Dataset records: Begin
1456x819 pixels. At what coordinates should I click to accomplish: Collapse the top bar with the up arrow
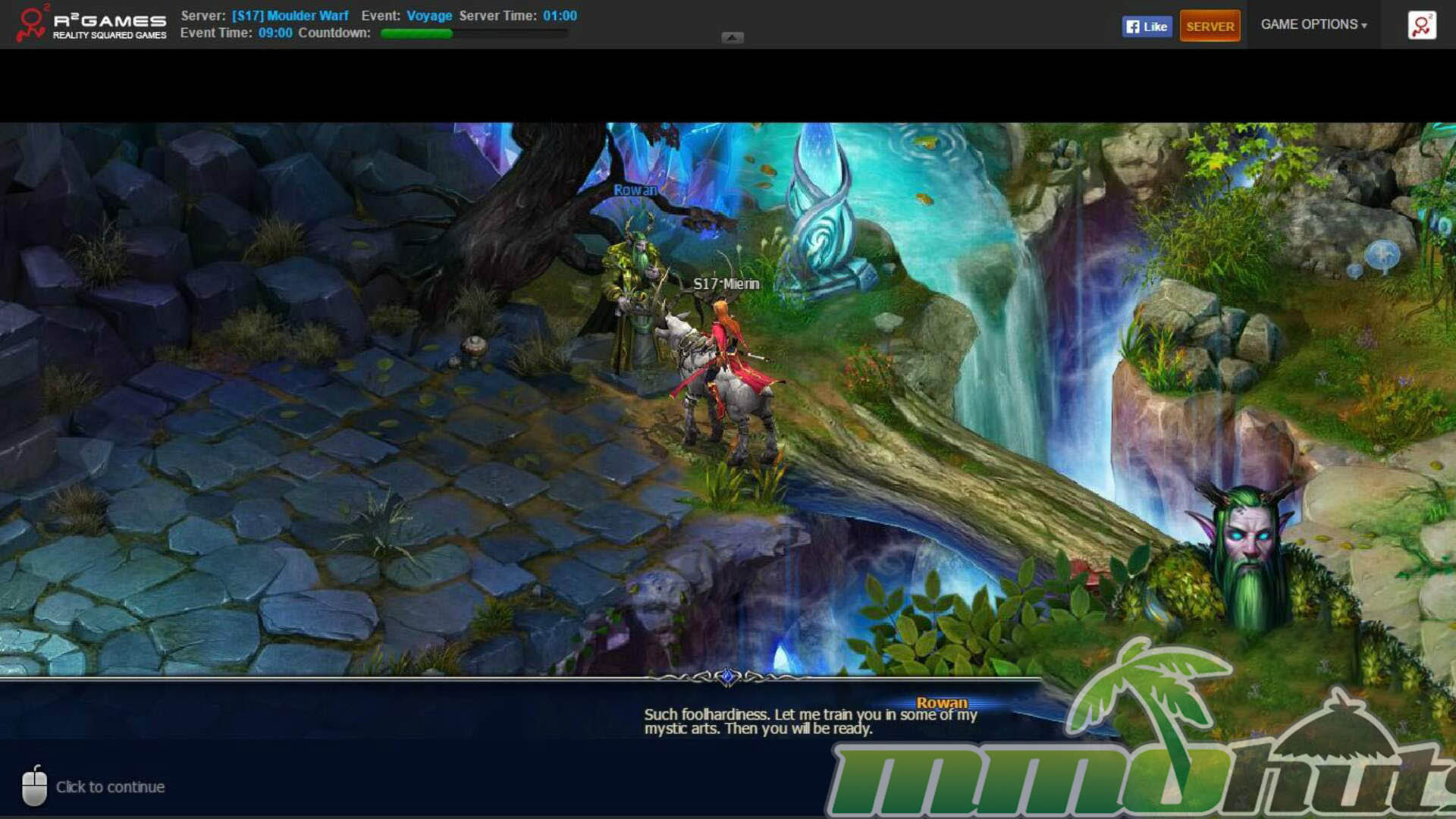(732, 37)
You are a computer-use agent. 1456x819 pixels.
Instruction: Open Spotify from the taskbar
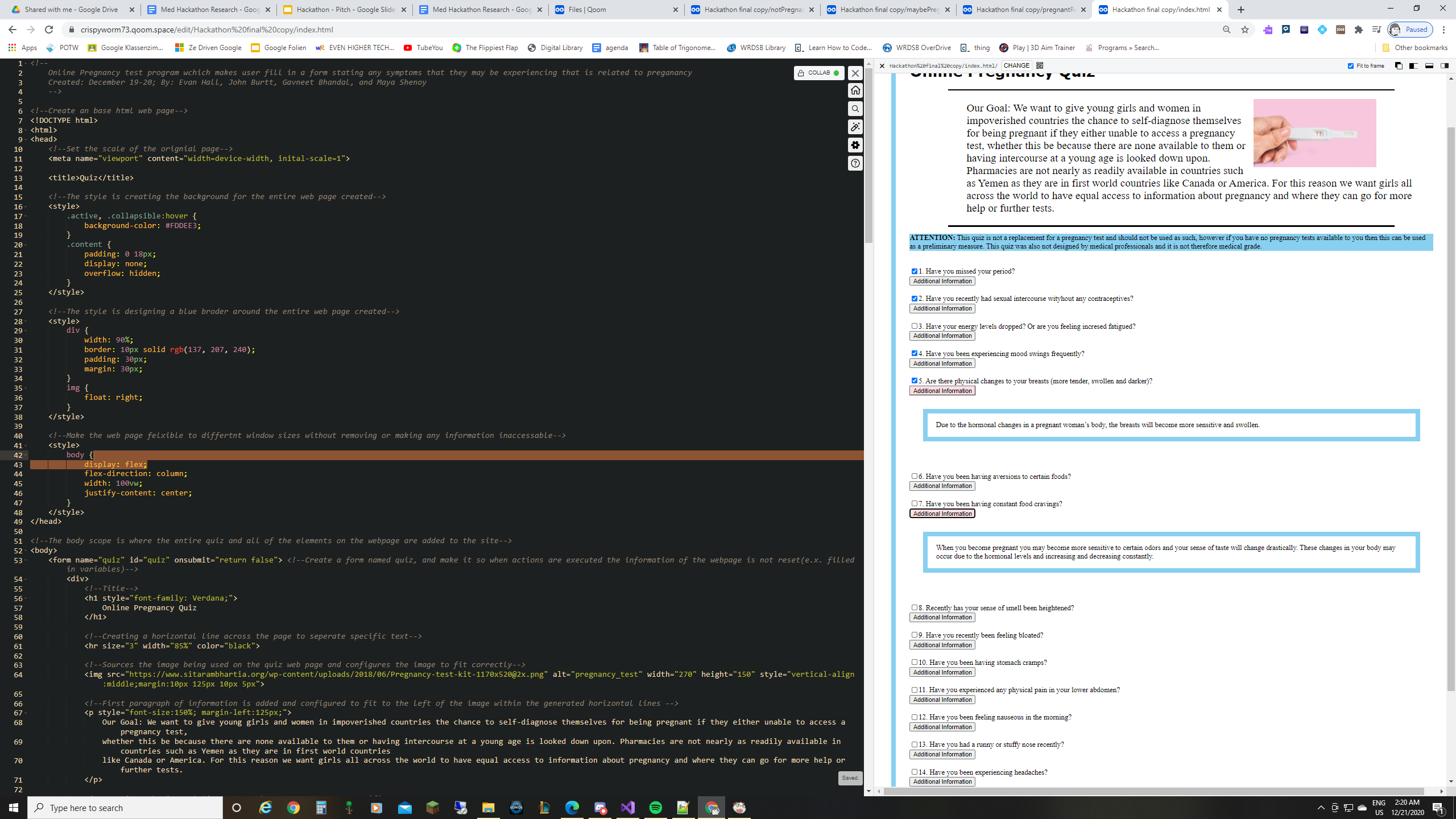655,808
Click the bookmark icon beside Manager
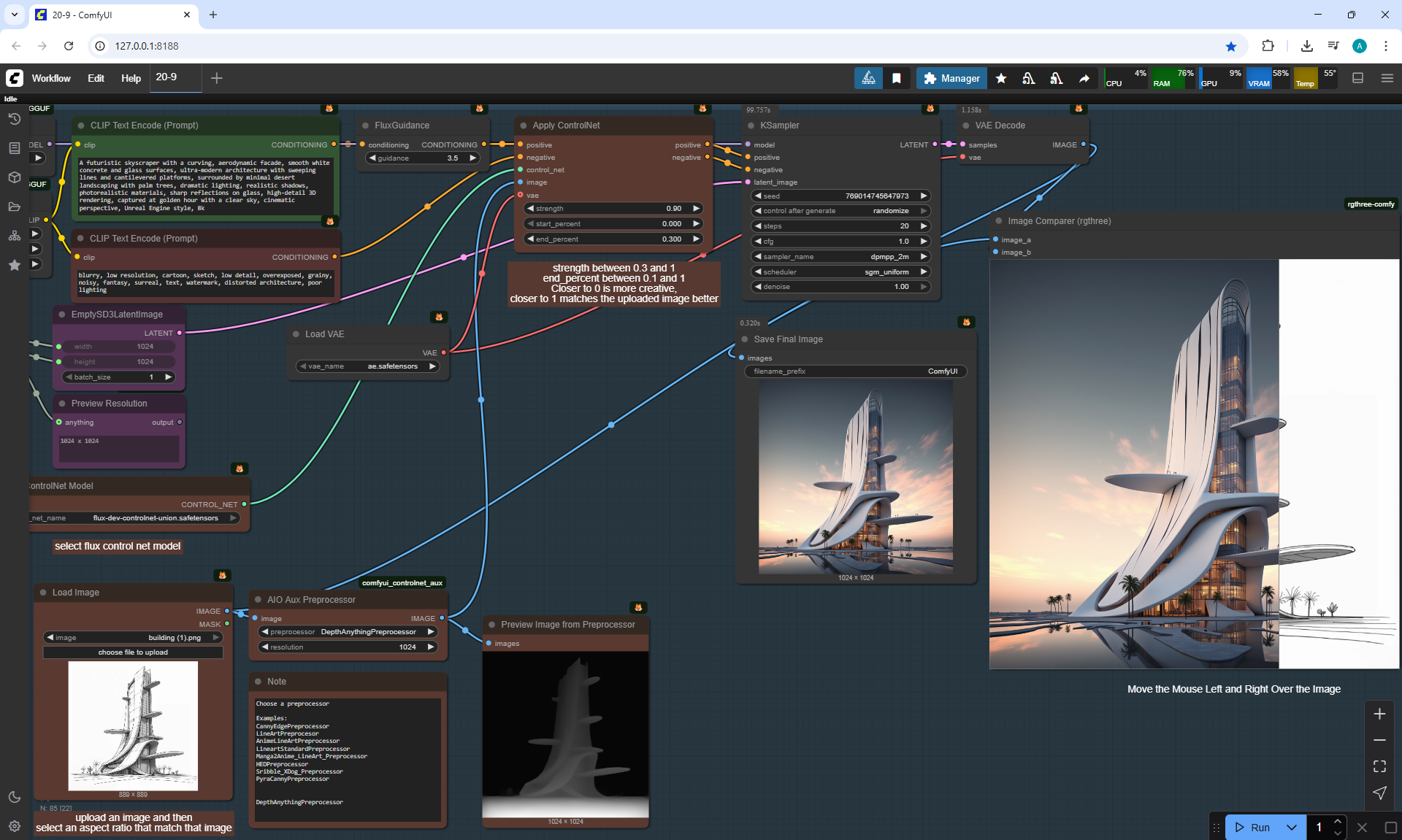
Dataset records: End
Your instructions: All entries must come back exactly as written, though without their pictures.

Solution to this problem:
1456x819 pixels. At what coordinates should I click to accomplish: Collapse the top bar with the up arrow
(732, 37)
You are a computer-use agent. 1456x819 pixels.
Instruction: Open Spotify from the taskbar
655,808
Click the bookmark icon beside Manager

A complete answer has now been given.